Facebook sent an email to its advertising customers saying that it has no choice but to comply with iOS 14’s upcoming App Tracking Transparency (ATT) feature (via iMore).
iOS 14 Privacy
With ATT, apps have to ask users if they want to be tracked or not, and this consent Facebook and other advertisers concerned. Although Facebook said it disagrees with Apple, it doesn’t want to risk getting pulled from the App Store if it doesn’t comply.
From the email:
Apple’s requirement that all apps in the App Store show a prompt to iOS 14 users in accordance with their AppTrackingTransparency framework will have hard-hitting implications across targeting, optimization, and measuring campaign effectiveness for businesses that advertise on mobile devices and across the web.
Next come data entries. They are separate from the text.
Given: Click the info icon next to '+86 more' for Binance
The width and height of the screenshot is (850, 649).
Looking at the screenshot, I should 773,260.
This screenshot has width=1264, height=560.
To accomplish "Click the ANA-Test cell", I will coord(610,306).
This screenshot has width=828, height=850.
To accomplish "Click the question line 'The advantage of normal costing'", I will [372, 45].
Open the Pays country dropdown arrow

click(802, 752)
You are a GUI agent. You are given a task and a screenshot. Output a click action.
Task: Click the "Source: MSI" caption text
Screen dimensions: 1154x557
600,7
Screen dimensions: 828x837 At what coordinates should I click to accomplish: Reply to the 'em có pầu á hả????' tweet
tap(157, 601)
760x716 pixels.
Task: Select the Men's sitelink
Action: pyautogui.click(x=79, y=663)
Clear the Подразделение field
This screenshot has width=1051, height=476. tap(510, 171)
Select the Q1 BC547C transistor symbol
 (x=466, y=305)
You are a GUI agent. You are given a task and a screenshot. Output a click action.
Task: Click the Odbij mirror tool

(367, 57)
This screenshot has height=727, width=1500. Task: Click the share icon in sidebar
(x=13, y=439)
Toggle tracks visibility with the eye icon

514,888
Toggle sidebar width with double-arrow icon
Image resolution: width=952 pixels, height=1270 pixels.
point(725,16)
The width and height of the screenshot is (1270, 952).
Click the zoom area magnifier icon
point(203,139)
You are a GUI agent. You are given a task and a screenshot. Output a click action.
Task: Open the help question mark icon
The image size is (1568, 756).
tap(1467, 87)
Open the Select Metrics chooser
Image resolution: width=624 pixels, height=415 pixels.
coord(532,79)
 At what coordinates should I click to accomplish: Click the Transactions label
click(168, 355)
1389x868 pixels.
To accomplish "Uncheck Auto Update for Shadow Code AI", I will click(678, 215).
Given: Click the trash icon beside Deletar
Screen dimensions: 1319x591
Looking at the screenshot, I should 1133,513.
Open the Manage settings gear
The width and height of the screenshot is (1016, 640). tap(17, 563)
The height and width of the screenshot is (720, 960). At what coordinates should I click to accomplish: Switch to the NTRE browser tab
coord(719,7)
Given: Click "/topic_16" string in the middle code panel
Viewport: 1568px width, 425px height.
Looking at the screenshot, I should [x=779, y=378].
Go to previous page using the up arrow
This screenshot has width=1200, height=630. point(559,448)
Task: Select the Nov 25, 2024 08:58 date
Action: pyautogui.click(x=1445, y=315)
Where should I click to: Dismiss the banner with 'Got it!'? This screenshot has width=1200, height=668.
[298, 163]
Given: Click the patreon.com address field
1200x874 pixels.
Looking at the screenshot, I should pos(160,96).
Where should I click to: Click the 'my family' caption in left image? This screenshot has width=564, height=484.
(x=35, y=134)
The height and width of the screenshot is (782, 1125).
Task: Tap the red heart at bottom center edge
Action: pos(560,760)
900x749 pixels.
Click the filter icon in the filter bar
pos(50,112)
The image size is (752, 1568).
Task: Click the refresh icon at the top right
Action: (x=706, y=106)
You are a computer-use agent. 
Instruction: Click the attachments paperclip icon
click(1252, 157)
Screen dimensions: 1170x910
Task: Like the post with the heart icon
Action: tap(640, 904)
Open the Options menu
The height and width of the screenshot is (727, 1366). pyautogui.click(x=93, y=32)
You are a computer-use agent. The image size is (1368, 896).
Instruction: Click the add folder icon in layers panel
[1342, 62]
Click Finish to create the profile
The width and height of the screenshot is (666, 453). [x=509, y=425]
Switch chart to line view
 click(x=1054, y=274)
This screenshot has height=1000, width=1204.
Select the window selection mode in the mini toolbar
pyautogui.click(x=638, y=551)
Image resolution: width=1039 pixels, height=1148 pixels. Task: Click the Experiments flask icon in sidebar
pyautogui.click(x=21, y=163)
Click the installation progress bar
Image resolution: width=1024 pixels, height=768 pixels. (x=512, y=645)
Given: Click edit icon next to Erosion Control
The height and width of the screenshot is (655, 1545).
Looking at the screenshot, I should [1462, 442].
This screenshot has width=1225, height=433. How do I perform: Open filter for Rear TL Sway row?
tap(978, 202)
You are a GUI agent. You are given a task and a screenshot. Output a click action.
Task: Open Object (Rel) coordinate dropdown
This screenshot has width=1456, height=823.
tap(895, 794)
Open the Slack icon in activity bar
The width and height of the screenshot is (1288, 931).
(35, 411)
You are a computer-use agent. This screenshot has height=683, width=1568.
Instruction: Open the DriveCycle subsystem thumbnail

Apple’s changes will benefit them, while hurting the industry and the ability for businesses of all sizes to market themselves efficiently and grow through personalized advertising. We believe that personalized ads and user privacy can coexist.
Meanwhile, ArsTechnica reports that some developers are eyeing even more invasive tracking to compensate for ATT, such as device fingerprinting. Apple bans this sort of fingerprinting; it tracks device details like hardware, configurations like Internet connections, battery levels, language settings, and usage patterns.
Another method: If a person uses the same email to sign up for apps and services, a hashed version of the email could be shared and tracked amongst advertisers. This is surely an incentive for Apple customers to use Sign In with Apple, which lets you hide your email from developers.